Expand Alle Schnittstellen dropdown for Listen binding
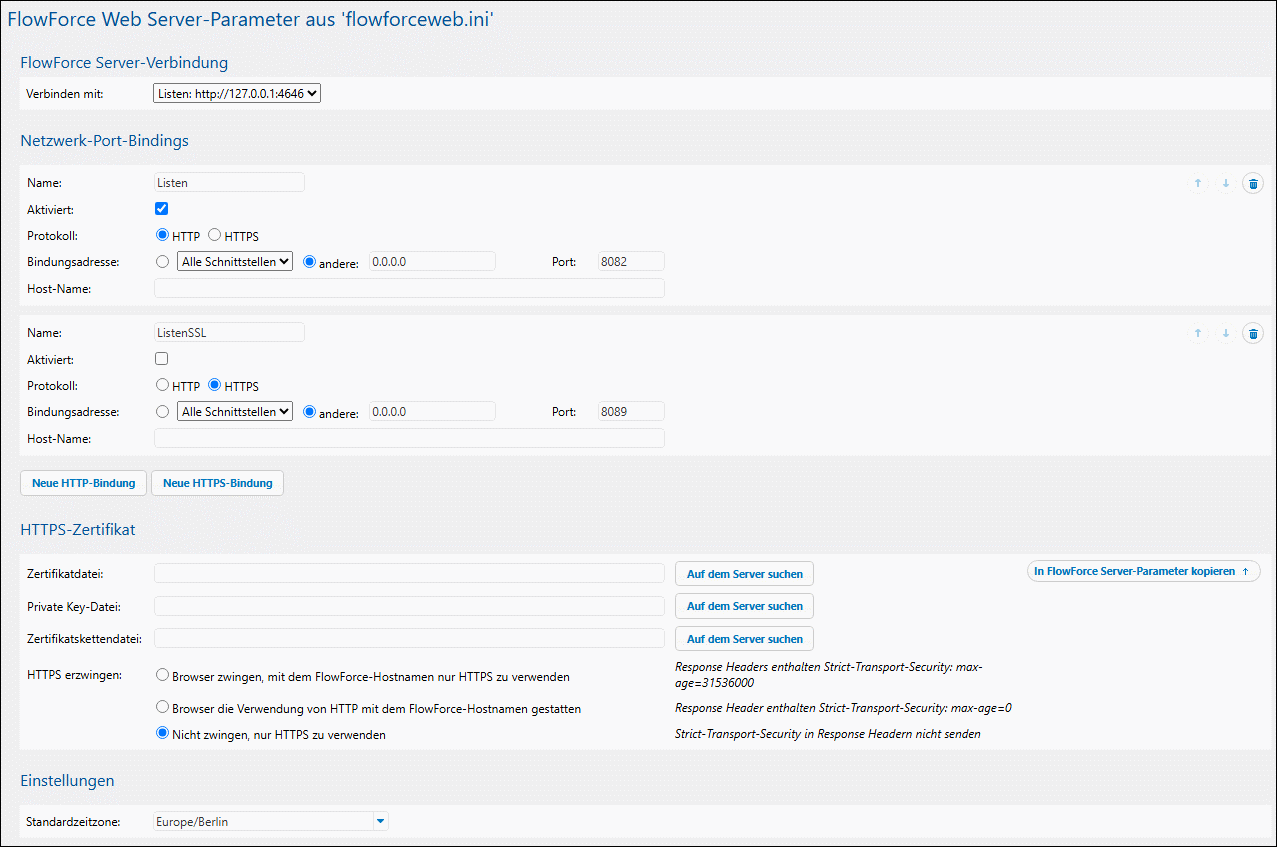Viewport: 1277px width, 847px height. coord(235,261)
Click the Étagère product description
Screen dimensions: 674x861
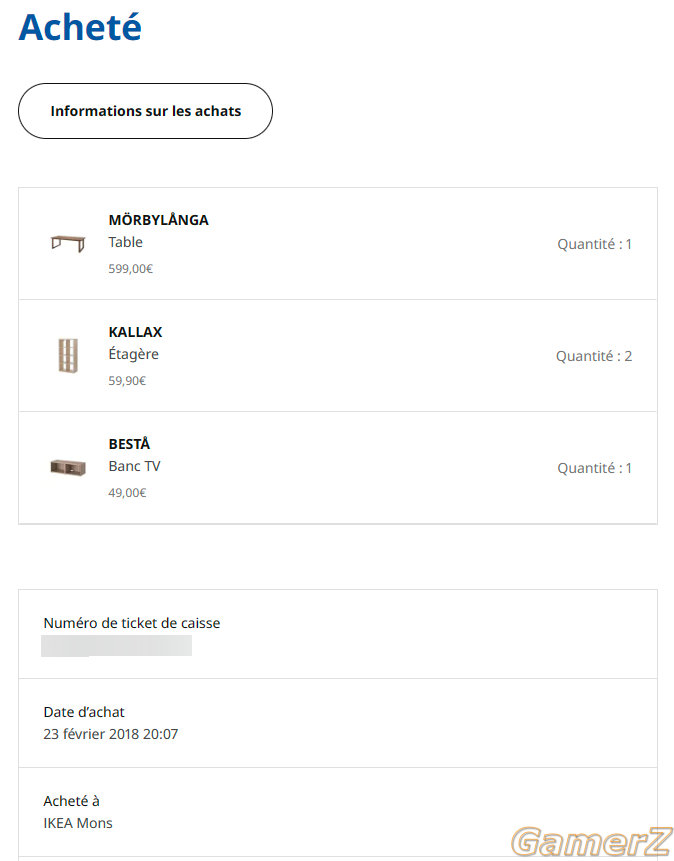coord(133,354)
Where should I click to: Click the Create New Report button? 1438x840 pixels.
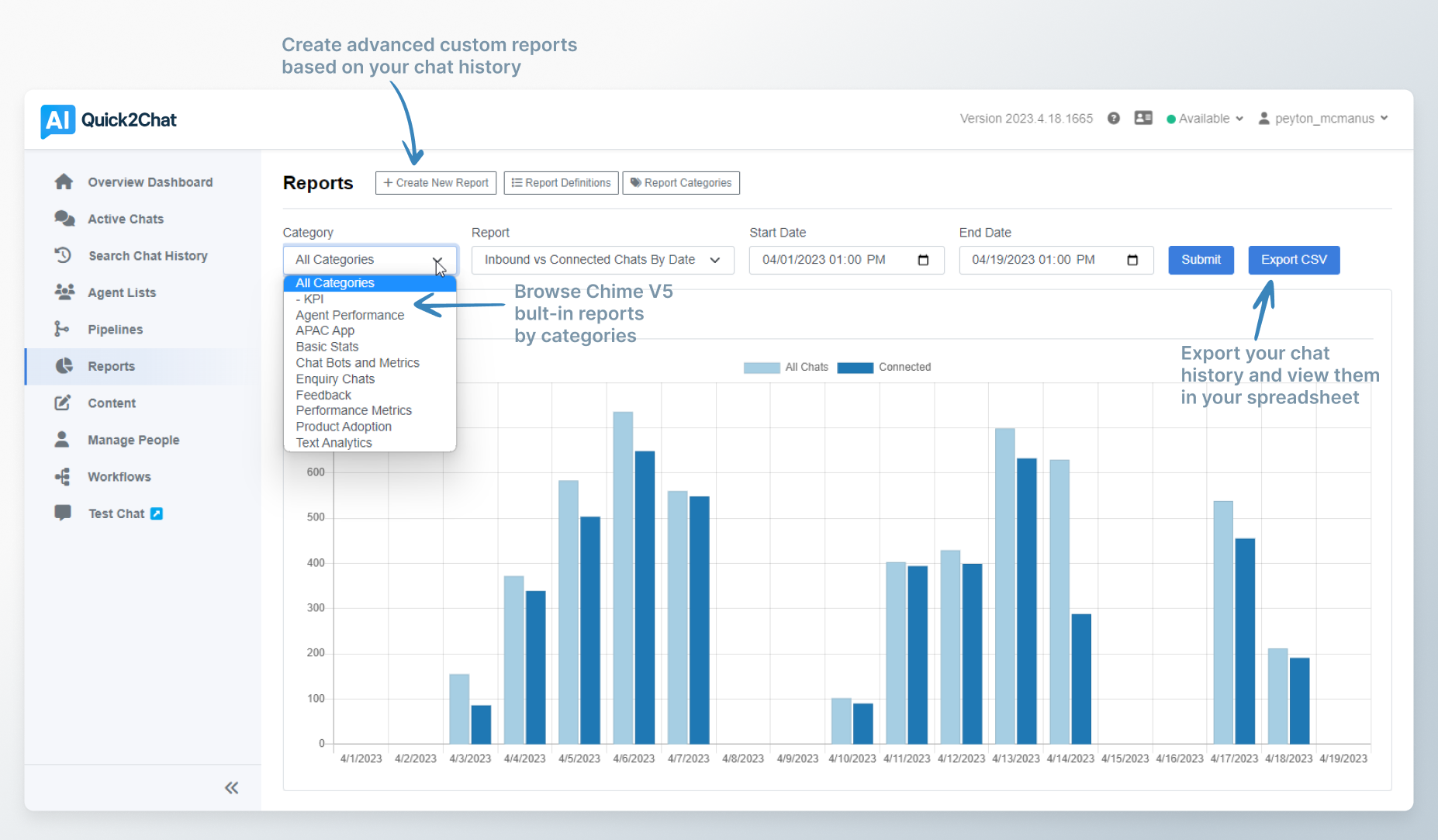[x=436, y=183]
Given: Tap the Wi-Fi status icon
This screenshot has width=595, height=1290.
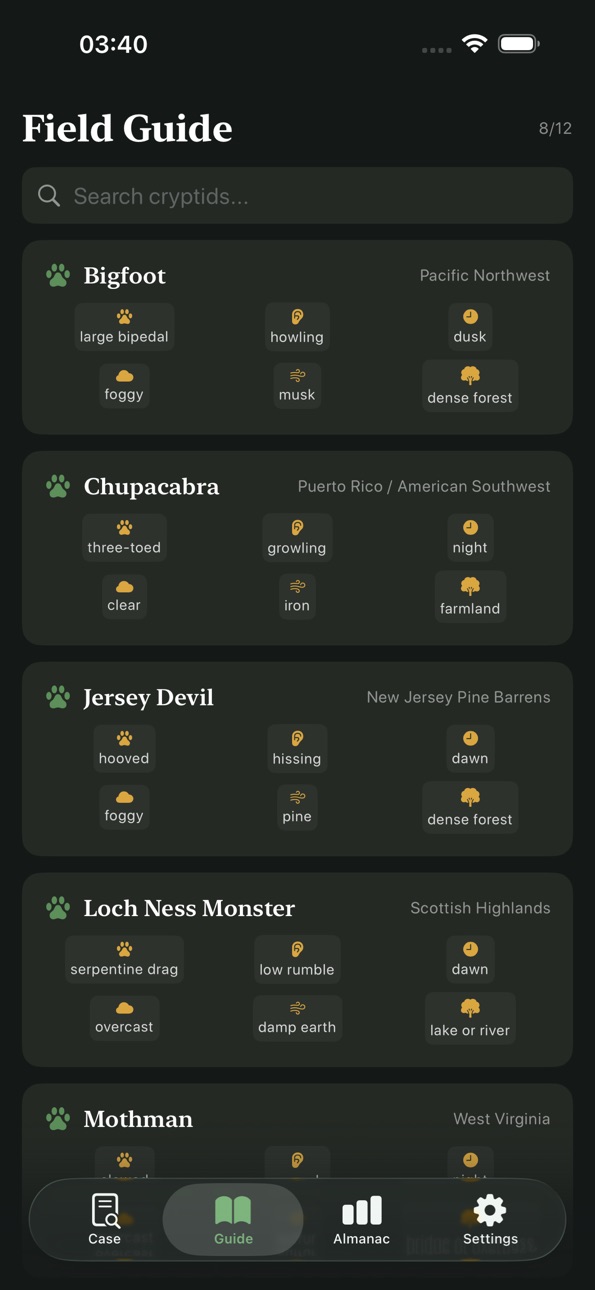Looking at the screenshot, I should (475, 44).
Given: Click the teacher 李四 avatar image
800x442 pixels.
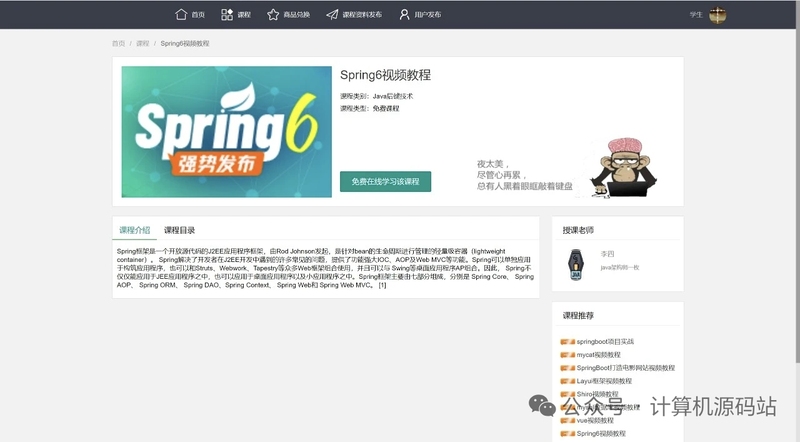Looking at the screenshot, I should click(x=575, y=261).
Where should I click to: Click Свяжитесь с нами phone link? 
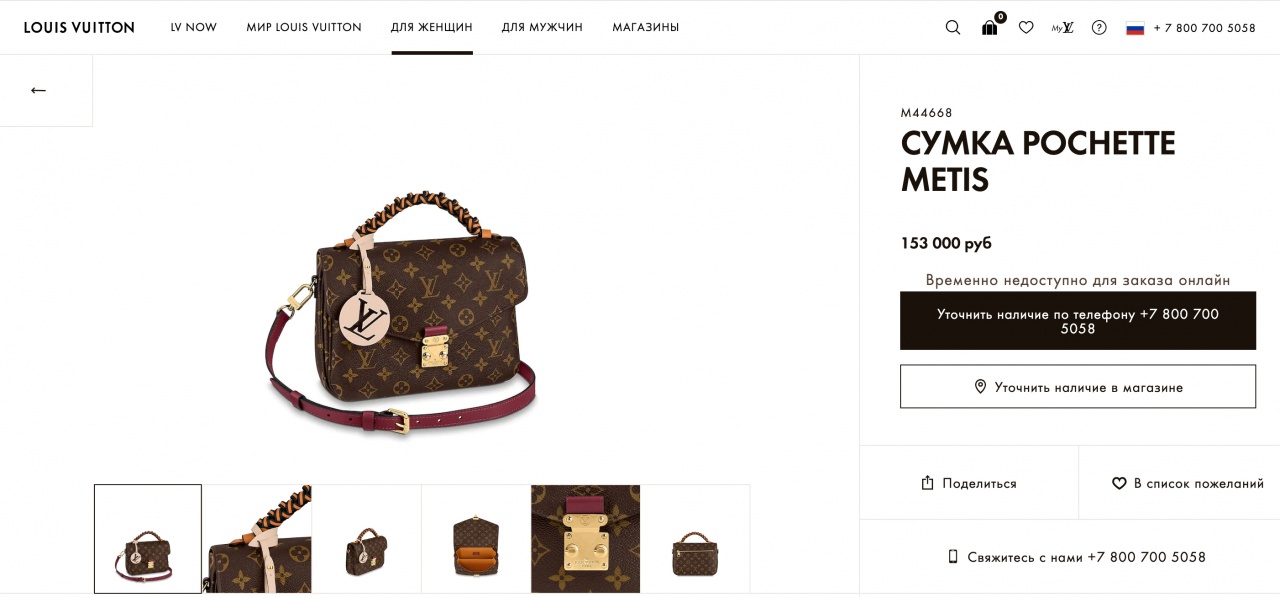coord(1076,557)
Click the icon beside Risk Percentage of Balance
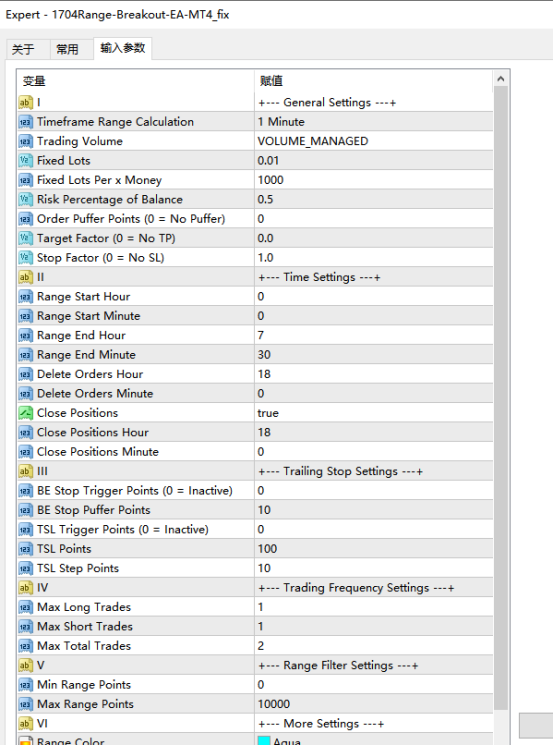This screenshot has height=745, width=554. tap(25, 200)
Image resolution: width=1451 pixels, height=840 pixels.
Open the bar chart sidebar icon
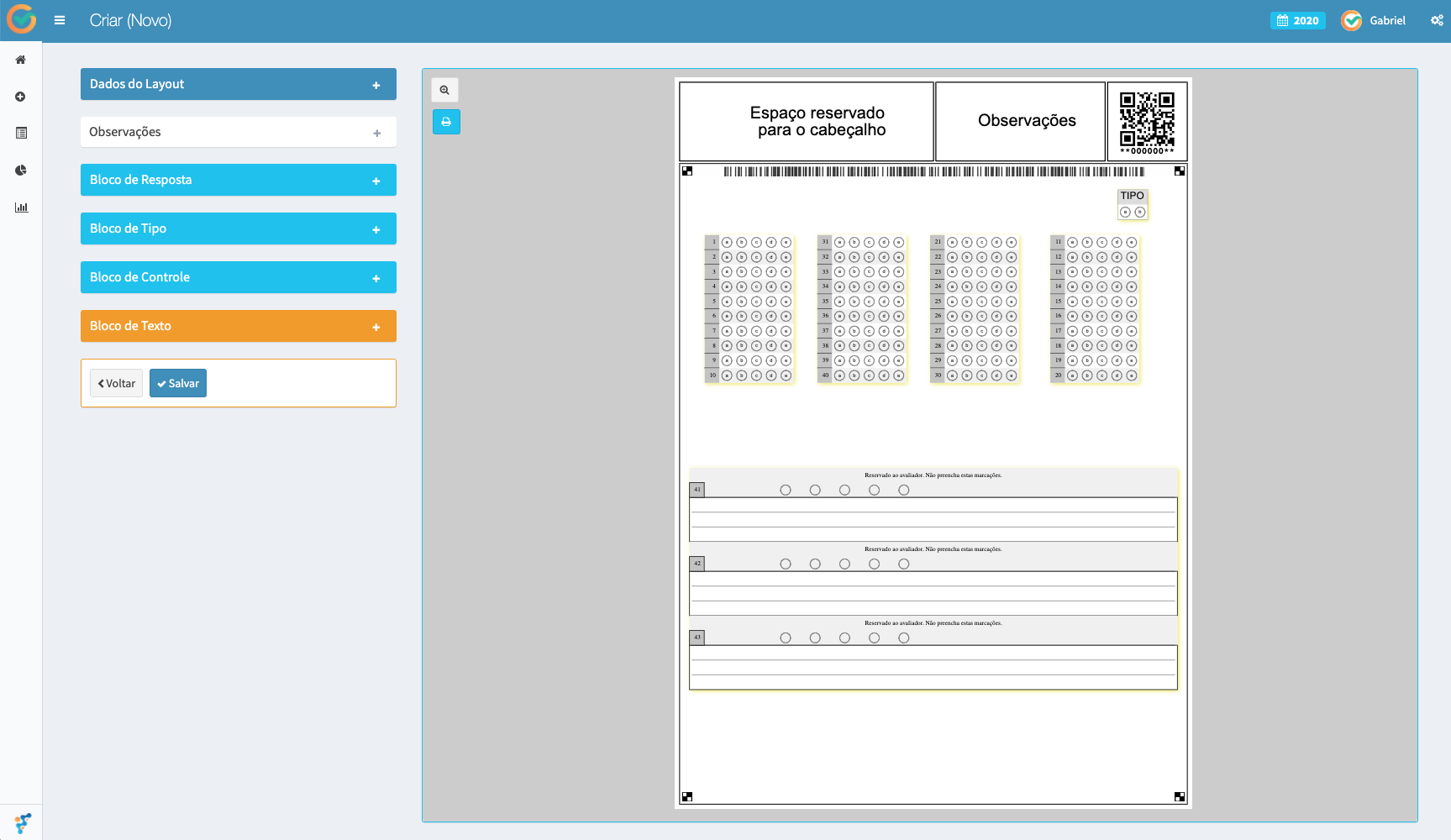tap(21, 207)
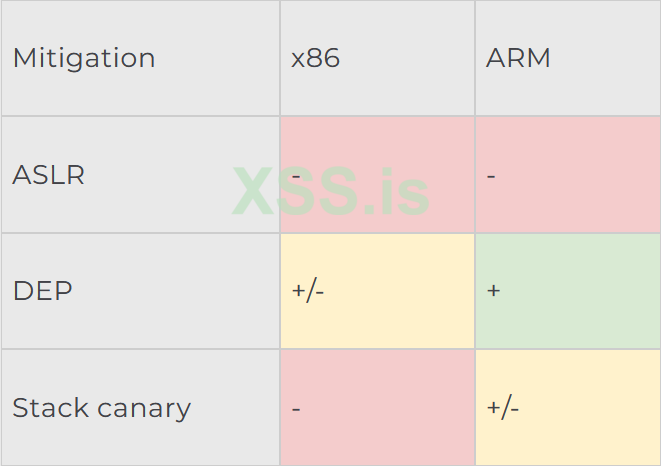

####

*WORK ITEM:* Only the lines from the beginning of the records up to and including the line with "Given: Tap the Wi-Fi status icon" should appear, exactly as they are, and no pictures.

*ANSWER TO THIS EXERCISE:*
Expand Alle Schnittstellen dropdown for Listen binding
Viewport: 1277px width, 847px height. coord(235,261)
Click the Étagère product description
Screen dimensions: 674x861
coord(133,354)
Where should I click to: Click the Create New Report button? 1438x840 pixels.
[x=436, y=183]
Given: Tap the Wi-Fi status icon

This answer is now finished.